My high school teachers assured me, at the end of the 1960s, that the future could probably be found in one of two novels: "1984," by George Orwell and "Brave New World," by Aldous Huxley. In those days it was fashionable to have students discuss which future was more likely.
Orwell, who also wrote "Animal Farm," expected a new Dark Ages in which "Big Brother is Watching," public opinion is dictated, dissidence is suppressed, and being a free thinker is an even gloomier enterprise than not being one. The world will have three huge countries, constantly shifting alliances so two can temporarily gang up on a third.
Huxley, whose novel is brighter and has erotic scenes, thus capturing the teen vote, expected that people's sensual needs will be so well catered-to that we will be too busy getting our massages to be dissidents to any important degree. In his world, all we care about is our own comforts.

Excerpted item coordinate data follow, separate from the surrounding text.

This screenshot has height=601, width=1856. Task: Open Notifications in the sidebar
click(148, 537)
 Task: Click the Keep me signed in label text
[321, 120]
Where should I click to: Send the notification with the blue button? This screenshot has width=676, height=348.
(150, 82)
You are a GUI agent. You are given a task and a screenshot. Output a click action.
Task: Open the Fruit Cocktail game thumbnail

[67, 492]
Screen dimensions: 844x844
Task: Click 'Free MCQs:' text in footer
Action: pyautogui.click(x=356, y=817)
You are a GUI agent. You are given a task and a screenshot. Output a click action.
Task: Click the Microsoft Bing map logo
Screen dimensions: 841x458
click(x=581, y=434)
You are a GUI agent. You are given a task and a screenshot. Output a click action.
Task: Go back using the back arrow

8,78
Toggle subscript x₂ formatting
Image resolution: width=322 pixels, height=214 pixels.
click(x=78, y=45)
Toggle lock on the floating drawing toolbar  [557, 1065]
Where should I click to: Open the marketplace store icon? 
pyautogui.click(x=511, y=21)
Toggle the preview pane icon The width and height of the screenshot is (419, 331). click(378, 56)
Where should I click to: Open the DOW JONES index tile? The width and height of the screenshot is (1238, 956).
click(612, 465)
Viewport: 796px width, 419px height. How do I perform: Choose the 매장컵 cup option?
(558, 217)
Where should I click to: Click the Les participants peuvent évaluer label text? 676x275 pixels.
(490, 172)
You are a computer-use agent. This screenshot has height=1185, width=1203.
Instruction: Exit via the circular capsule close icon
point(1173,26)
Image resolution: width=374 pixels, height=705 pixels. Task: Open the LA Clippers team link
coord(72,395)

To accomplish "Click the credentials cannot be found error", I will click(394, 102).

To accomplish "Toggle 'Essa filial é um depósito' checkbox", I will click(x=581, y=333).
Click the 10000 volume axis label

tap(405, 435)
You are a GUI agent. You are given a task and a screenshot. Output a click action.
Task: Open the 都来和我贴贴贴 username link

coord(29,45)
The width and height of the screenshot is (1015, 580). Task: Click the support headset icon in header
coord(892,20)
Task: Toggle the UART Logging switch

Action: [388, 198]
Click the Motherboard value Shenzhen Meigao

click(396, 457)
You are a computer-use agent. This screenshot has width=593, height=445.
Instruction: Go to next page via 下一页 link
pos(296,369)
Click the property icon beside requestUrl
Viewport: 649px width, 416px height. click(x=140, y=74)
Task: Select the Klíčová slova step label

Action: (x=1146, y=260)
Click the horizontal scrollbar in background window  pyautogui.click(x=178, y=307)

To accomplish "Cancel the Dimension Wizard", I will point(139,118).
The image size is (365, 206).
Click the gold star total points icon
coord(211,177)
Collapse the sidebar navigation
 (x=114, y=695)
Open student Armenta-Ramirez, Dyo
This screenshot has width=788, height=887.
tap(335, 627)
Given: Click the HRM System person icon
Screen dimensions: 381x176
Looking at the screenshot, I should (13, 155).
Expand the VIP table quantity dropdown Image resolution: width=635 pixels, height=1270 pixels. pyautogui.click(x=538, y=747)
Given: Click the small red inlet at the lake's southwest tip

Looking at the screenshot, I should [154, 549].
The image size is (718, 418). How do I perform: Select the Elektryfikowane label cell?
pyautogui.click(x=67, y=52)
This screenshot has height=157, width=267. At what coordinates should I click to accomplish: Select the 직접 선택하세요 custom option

Orwell had been a propagandist during World War II and had certain views about the dangers of such manipulation, especially by totalitarians. Huxley was making more of a commentary on society than on the powerful and the political.
To these two visions of the future, let's add a third, that of "Max Headroom," a 1987 British TV series in which surveillance cameras and hackable computers are everywhere, but they are double-edged technologies that can be used by subversives, like reporters, as easily as by officials bent on repression and concealment of scandal. I was in my thirties when "Max Headroom" came out as a U.S. television series and I thought it was sensational.
Others must have agreed, because current day TV series from "NCIS" to the new "Hawaii Five-0" feature omnipotent geeks who summon up live surveillance cameras or hack into the most well-defensed computers in the blink of an eye.
In 1983, people began writing commentaries on "1984" and "Brave New World," most of them suggesting that the latter book turned out to be more accurate, an assertion which usually turned out to be a platform for bemoaning declining interest in news, and in voting.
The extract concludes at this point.